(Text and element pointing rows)
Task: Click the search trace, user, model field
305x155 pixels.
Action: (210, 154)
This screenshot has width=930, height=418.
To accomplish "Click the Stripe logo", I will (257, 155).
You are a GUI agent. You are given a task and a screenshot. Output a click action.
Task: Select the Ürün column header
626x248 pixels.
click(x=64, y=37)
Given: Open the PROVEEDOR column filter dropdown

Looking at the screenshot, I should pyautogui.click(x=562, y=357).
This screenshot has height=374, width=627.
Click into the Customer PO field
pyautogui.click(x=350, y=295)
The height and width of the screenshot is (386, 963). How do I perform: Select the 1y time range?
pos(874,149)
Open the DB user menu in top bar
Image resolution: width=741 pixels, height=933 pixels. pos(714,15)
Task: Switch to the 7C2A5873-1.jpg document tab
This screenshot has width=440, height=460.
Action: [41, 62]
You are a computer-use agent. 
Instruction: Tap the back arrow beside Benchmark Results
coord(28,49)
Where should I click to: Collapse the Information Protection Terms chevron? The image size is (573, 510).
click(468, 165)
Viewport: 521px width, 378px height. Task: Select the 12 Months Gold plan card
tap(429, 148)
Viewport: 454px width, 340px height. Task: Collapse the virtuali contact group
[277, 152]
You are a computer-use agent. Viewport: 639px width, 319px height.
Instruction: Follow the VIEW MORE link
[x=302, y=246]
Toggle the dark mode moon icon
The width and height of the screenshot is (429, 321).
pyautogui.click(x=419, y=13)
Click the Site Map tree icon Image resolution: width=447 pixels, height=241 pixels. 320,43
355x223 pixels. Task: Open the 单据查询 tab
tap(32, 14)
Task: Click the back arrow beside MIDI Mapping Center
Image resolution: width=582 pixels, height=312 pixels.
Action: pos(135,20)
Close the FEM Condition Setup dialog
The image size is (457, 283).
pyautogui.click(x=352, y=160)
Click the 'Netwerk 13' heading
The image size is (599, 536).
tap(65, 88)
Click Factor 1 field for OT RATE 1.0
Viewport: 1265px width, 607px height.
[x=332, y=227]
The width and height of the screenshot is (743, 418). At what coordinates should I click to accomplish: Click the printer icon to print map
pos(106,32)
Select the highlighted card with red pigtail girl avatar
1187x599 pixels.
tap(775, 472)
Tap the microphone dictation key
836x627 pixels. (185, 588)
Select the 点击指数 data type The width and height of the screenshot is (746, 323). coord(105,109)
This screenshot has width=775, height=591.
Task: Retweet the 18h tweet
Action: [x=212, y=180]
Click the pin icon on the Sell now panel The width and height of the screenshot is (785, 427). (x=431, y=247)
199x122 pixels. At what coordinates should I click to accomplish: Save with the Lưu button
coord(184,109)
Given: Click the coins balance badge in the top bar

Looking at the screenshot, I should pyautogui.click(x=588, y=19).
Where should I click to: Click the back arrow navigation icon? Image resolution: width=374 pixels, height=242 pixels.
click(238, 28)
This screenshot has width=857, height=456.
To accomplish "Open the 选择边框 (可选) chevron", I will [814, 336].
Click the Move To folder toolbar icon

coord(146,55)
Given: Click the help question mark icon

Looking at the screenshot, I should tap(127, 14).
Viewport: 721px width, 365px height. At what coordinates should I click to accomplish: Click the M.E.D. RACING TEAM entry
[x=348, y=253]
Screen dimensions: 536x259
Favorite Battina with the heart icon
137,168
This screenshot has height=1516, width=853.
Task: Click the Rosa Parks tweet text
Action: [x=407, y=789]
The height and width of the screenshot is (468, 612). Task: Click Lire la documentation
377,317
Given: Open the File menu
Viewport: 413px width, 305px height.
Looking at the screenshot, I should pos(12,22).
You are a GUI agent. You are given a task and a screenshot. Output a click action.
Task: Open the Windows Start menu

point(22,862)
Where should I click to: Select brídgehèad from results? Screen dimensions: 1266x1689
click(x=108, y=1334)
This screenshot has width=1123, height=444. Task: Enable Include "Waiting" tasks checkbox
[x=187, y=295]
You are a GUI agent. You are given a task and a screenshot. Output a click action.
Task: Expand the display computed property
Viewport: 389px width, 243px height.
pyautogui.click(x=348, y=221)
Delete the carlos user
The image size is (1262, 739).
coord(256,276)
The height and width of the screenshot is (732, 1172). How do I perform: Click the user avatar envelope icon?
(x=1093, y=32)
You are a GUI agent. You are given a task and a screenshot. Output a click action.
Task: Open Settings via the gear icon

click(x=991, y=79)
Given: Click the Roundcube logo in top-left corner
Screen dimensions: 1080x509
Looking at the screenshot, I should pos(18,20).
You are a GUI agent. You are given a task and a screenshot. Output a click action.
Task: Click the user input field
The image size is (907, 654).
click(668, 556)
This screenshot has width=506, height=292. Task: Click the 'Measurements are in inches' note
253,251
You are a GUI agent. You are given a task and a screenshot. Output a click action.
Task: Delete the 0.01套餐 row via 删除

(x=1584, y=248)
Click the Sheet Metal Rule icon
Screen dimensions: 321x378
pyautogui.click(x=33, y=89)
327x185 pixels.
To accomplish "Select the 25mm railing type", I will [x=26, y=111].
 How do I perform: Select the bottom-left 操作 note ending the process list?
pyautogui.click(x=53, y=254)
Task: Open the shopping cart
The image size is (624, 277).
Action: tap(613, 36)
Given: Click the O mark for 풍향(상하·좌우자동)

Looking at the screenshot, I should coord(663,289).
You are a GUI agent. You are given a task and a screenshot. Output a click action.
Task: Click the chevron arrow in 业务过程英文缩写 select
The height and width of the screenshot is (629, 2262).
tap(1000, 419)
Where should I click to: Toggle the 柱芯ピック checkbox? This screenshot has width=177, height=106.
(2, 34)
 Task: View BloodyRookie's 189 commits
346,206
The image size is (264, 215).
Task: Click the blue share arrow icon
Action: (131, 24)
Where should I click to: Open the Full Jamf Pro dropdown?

■ WHAT NEEDS TO BE DONE: Put the lines from the start of the rows through the line containing "will (257, 155)." into a Markdown table with the columns Number and Line, numbering each line and omitting blank lines.

■ FULL SOLUTION:
| Number | Line |
|---|---|
| 1 | Task: Click the search trace, user, model field |
| 2 | 305x155 pixels. |
| 3 | Action: (210, 154) |
| 4 | This screenshot has width=930, height=418. |
| 5 | To accomplish "Click the Stripe logo", I will (257, 155). |